* _Source extract_:

......

The place of Christians in public life

Christians in public life

The past week has seen the nascent leadership contest to replace Nicola Sturgeon as First Minister of Scotland turn nasty.

The Scottish National Party is a broad church, it turns out, but some of its members seem to be finding difficulty in accepting that its breadth of opinion extends to traditional forms of Christianity.

The flashpoint has been the beliefs of Kate Forbes, (pictured) current finance minister and putative successor to Sturgeon, about gay marriage.

Forbes, a member of the Free Church of Scotland, admitted that, had she been a member of the Scottish Parliament, she would have voted against it when the bill to legalise it was passed in 2014.

She says that she respects the outcome of that vote and wrote on Facebook that she “will defend to the hilt the right of everybody in Scotland, particularly minorities, to live and to live without fear or harassment in a pluralistic and tolerant society”.

......

(Stored items)

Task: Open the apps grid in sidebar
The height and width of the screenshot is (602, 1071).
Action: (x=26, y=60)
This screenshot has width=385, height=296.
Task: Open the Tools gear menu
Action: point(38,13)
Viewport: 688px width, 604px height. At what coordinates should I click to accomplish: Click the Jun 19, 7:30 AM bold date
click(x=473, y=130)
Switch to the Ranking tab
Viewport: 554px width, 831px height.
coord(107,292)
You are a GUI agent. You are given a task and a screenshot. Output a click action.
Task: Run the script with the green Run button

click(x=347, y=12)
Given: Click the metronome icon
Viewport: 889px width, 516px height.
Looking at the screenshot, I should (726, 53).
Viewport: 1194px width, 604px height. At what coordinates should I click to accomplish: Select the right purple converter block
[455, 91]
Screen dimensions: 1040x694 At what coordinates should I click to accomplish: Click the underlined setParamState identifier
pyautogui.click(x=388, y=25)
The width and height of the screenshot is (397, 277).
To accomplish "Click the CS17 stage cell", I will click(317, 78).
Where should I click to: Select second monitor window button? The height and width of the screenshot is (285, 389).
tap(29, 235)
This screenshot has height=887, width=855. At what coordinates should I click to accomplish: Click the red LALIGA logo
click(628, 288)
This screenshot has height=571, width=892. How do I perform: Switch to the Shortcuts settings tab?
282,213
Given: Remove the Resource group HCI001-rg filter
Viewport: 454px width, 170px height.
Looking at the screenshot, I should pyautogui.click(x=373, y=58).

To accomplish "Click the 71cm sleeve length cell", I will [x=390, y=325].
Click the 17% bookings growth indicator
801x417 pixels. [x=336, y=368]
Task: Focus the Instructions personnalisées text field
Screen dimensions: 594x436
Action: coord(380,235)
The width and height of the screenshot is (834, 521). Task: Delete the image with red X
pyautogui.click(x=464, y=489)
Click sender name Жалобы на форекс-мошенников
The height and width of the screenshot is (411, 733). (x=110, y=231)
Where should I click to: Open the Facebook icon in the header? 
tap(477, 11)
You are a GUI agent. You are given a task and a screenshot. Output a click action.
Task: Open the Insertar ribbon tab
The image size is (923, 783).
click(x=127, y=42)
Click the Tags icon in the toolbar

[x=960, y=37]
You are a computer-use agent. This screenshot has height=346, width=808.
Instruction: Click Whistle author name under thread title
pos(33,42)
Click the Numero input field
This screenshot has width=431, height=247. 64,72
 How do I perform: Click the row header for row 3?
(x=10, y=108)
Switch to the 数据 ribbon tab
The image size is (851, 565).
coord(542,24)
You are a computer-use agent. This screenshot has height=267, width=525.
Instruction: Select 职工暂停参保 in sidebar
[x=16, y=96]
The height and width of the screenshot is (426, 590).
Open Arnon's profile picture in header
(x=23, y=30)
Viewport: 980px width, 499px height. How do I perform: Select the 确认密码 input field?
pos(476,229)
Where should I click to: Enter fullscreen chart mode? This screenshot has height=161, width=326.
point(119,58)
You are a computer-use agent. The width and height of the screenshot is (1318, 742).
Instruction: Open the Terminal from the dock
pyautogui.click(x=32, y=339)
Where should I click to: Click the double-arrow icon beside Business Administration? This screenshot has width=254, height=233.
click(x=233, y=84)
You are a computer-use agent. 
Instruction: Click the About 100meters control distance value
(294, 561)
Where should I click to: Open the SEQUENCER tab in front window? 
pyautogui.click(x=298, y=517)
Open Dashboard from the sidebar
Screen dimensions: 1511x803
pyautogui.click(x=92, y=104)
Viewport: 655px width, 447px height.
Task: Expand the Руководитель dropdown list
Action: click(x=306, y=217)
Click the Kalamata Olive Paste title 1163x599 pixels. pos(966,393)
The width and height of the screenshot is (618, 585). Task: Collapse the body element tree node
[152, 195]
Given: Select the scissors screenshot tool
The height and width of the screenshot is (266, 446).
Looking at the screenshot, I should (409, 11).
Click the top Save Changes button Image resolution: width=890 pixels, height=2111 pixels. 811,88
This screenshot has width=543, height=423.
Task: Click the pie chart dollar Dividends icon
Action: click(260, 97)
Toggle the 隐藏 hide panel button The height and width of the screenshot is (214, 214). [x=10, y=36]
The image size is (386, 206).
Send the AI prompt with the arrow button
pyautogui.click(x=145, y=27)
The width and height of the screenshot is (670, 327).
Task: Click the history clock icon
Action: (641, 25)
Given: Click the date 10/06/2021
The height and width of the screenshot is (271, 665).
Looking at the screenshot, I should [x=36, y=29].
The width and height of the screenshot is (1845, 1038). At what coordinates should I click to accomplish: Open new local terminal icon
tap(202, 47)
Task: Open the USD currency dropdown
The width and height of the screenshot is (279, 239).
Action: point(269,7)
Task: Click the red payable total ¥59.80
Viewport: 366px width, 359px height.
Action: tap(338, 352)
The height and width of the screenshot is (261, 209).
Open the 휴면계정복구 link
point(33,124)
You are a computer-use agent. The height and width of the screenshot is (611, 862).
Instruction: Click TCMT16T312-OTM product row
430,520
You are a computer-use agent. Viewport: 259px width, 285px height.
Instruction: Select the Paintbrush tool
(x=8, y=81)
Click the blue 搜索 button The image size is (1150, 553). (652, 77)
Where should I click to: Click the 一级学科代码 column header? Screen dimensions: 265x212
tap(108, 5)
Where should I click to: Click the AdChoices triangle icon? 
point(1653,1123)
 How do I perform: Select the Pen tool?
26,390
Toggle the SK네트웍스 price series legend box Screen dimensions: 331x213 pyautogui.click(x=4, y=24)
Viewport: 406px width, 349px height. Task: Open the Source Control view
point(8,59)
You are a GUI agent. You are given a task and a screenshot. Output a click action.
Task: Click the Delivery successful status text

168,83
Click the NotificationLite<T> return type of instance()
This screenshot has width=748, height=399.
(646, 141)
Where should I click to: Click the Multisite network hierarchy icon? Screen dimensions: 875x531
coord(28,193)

......

* _Complete the following_:
1 - In the article on Christians in public life, which church is Kate Forbes a member of?
2 - Duplicate the passage of the article on Christians in public life between "The past week" and "about gay marriage.", inclusive.
You won't need the records.

* _Answers below_:
1 - The Free Church of Scotland.

2 -
The past week has seen the nascent leadership contest to replace Nicola Sturgeon as First Minister of Scotland turn nasty.

The Scottish National Party is a broad church, it turns out, but some of its members seem to be finding difficulty in accepting that its breadth of opinion extends to traditional forms of Christianity.

The flashpoint has been the beliefs of Kate Forbes, (pictured) current finance minister and putative successor to Sturgeon, about gay marriage.